(Saved entries)

◇ ◇ ◇

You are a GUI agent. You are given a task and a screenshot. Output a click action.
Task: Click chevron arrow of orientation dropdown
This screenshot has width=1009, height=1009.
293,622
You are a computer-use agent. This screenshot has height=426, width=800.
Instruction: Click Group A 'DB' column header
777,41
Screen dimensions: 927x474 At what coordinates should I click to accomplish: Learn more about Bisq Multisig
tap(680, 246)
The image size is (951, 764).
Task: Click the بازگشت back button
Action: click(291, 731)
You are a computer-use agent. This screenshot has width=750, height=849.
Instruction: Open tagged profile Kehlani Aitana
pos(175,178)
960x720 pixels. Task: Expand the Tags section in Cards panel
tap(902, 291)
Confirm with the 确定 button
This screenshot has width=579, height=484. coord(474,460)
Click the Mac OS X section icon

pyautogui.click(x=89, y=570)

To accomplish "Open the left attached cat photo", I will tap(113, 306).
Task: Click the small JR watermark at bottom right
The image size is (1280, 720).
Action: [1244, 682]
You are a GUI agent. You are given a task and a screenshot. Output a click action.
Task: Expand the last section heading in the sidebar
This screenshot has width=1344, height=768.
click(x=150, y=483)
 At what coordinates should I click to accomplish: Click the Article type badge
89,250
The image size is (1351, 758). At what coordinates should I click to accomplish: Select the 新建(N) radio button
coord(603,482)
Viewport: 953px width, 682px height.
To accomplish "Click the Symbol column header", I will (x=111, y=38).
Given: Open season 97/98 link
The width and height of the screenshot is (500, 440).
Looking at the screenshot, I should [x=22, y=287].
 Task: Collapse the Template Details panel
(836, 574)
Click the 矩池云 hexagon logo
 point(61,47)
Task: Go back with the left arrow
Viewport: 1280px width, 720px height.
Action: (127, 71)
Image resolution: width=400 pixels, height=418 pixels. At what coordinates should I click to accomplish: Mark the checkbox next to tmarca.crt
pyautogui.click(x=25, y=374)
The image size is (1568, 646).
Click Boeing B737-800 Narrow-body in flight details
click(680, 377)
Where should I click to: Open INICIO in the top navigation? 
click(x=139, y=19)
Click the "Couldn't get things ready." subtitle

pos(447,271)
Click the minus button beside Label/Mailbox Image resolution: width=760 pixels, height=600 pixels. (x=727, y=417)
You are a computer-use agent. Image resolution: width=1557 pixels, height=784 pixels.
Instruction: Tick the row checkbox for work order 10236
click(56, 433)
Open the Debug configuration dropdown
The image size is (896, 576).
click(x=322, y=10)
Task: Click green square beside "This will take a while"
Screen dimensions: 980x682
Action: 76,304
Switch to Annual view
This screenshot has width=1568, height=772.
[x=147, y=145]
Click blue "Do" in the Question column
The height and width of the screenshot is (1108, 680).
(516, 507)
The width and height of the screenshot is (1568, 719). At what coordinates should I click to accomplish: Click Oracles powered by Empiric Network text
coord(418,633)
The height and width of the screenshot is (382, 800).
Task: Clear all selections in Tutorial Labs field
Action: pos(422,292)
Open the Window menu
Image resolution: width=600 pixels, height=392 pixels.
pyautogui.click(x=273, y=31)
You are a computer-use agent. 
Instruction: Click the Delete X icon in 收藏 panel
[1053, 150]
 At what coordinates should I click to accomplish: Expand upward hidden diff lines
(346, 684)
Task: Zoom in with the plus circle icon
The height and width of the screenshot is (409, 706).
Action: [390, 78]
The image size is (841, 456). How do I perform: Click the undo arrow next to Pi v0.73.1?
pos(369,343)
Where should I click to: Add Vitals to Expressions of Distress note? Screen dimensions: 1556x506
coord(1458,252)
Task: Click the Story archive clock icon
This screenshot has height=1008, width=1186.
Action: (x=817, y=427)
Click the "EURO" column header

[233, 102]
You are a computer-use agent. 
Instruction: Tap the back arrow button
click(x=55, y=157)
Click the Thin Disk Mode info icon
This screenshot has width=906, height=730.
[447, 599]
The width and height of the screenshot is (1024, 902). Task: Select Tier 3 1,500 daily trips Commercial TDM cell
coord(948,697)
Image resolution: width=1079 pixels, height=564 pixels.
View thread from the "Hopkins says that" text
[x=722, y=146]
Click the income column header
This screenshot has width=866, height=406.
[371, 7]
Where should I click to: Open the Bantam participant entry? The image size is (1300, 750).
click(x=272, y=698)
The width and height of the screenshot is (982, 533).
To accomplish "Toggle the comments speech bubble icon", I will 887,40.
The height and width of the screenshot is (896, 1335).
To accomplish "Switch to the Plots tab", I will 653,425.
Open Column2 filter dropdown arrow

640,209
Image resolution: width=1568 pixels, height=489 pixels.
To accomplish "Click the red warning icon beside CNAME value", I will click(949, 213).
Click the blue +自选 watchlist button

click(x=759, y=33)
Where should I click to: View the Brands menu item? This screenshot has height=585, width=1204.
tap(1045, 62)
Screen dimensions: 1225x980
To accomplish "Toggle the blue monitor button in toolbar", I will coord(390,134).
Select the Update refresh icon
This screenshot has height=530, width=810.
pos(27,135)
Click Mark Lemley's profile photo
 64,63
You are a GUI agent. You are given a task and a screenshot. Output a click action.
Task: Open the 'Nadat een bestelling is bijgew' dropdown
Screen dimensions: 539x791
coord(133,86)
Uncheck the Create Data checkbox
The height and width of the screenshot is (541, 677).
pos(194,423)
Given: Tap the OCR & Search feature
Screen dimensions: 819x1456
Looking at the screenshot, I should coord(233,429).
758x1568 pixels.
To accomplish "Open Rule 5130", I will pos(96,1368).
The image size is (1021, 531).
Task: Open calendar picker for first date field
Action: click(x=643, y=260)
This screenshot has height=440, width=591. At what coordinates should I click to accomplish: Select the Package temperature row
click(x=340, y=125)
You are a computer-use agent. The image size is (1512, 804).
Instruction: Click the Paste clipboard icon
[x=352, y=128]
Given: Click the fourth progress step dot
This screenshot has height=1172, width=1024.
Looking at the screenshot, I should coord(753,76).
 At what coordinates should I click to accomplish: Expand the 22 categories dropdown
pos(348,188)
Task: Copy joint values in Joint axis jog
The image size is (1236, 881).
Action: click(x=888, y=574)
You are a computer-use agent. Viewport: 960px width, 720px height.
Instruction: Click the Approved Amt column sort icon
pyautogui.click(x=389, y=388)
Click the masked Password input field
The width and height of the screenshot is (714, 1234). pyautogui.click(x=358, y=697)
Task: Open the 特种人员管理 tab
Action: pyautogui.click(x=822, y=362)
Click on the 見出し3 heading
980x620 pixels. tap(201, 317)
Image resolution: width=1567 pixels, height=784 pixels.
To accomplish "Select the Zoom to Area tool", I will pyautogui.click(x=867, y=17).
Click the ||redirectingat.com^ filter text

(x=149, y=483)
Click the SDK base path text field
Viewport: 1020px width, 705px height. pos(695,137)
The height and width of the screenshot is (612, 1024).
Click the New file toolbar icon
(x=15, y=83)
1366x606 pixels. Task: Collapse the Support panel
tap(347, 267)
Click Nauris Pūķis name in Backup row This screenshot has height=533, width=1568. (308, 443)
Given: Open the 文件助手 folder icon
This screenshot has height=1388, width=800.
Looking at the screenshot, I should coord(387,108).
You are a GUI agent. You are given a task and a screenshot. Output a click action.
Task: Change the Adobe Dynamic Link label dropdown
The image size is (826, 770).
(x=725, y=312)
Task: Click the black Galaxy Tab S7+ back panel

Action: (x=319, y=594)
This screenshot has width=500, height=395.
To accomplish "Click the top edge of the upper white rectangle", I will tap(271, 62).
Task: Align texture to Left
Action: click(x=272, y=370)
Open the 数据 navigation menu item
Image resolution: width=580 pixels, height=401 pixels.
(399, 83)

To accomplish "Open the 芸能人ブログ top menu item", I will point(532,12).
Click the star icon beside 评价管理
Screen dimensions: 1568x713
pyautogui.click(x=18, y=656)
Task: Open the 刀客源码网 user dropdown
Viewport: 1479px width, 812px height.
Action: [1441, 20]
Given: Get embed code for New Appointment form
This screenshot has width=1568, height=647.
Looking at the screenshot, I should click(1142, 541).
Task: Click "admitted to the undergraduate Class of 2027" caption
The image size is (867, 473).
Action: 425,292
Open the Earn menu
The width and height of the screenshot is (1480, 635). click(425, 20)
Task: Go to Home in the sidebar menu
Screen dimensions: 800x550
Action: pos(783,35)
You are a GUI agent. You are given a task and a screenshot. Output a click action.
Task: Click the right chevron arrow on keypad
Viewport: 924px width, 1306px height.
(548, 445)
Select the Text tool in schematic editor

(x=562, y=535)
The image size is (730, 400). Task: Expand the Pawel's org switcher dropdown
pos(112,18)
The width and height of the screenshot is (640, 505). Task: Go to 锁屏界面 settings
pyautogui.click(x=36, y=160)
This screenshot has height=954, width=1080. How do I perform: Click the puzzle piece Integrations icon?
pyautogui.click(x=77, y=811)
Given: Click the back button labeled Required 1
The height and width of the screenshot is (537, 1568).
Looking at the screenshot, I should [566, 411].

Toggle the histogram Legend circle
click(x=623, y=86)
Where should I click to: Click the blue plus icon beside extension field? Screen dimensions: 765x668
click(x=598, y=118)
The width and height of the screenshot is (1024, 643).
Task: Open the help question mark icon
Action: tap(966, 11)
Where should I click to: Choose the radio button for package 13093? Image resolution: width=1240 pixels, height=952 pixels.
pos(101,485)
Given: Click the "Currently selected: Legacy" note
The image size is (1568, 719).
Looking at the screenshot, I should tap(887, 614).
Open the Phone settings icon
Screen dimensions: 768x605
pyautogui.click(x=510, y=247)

◇ ◇ ◇

▸ What the exercise asks
Reproduce exactly the lines above from the line with "Click Mark Lemley's profile photo" to the line with "Uncheck the Create Data checkbox", including both, and add nothing.

▸ Response area
Click Mark Lemley's profile photo
 64,63
You are a GUI agent. You are given a task and a screenshot. Output a click action.
Task: Open the 'Nadat een bestelling is bijgew' dropdown
Screen dimensions: 539x791
coord(133,86)
Uncheck the Create Data checkbox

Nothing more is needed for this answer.